As this is a Telstra-branded phone, the only data profiles included are Telstra’s ones for MMS and internet access.
In local connectivity the A701 makes use of USB cabling and Bluetooth. There’s no infra-red here. Both connection methods are used by a PC to enable data synchronisation and transfer, while Bluetooth also allows for file sending between other devices, phone calls with a wireless headset and direct internet access through the phone for a PC. Both USB and Bluetooth (through PictBridge and BIP profile respectively) allow the A701 to send pictures directly to a printer for printing too.
If you had a pair of Bluetooth stereo headphones, you could also use them with the A701 to listen to music wirelessly.
The phone retail package is bundled with a CD containing Samsung’s PC software – Samsung PC Studio 3. It contains five programs:
Three more programs for managing contacts, managing messages and creating an MMS are included, but weren’t supported by the A701 and were greyed out. I had no problems installing this software on my computer and connecting the A701 through the included USB cable. Data transfer was fast, despite repeated complaints from my computer that the connection wasn’t USB 2.0 compliant. Considering that three megabyte MP3 files were transferring in ten seconds, I’d say the connection was 2.0 compliant. In any case, the USB socket also recharges the phone’s battery, even without the software being installed on the PC. Very handy.

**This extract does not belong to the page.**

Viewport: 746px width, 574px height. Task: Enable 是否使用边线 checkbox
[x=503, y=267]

- Multimedia Manager – allows you to organise and store pictures, sound/music and video between the phone and PC, as well as edit the files and create playlists for music.
- Multimedia Player – a simple viewer of mobile content, again pictures, sound/music and video. Supports major formats such as BMP, JPG, MP3, AAC, 3GP and MP4.

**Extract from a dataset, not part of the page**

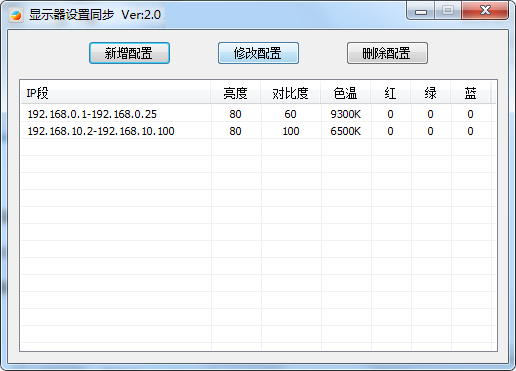516x371 pixels.
Task: Click the 绿 column header
Action: 430,93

- Phone Networking Wizard – sets up and maintains a packet data connection through the phone for a PC to access the internet.
- PC Sync – the synchronisation application. Synchronises phonebook, appointment, tasks and memo applications with the contacts, calendar, tasks and notebook functions in Outlook respectively. Alternatively you can synchronise contacts data only in Outlook Express. No other programs are supported.

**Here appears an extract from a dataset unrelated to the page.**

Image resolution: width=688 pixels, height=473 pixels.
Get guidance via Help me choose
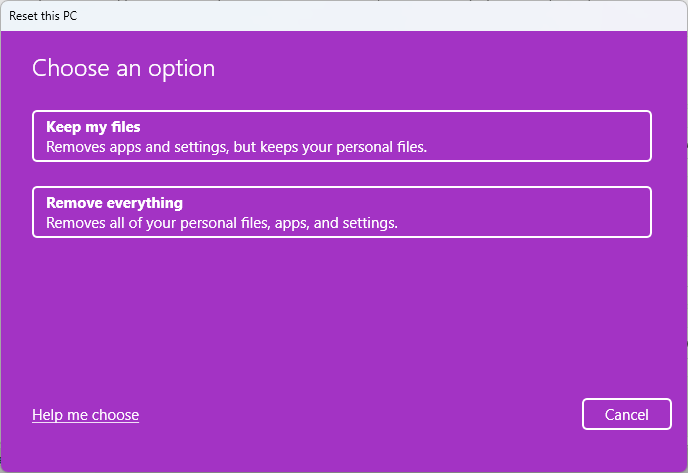click(x=85, y=415)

- Phone Explorer – a simple file browser for the phone’s internal memory.
The build quality of phones on the whole just seems to be getting better and better. The A701 felt rock solid and despite the plastic housing, I didn’t get any impression that this phone was going to fall apart any time soon. The flip barrel felt rigid and the flip itself springs open and closed firmly and with a lot of force – perhaps a bit too much. My only concern was the battery cover felt like it latched in a little lightly, and perhaps several months down the track, may wear out if removed and replaced frequently. Other than this, I felt satisfied that the A701 would last for a long time.
Considering that the A701 has a large 1100mAh battery, I was expecting it to last a good deal longer than other phones I’ve reviewed recently. I wasn’t disappointed. In my daily test of a 30 minute call, mild messaging and light use of internet functions such as Foxtel video streaming and camera shooting, the phone still lasted three days before running out of juice. Remember that I leave the phone on overnight and don’t turn it off at all through the test period, so this is an impressive result.
Official figures for the battery are 3.7 hours of talk time and 320 hours standby. Samsung hasn’t provided recharge time figures, but it should take about 2-3 hours to recharge the battery.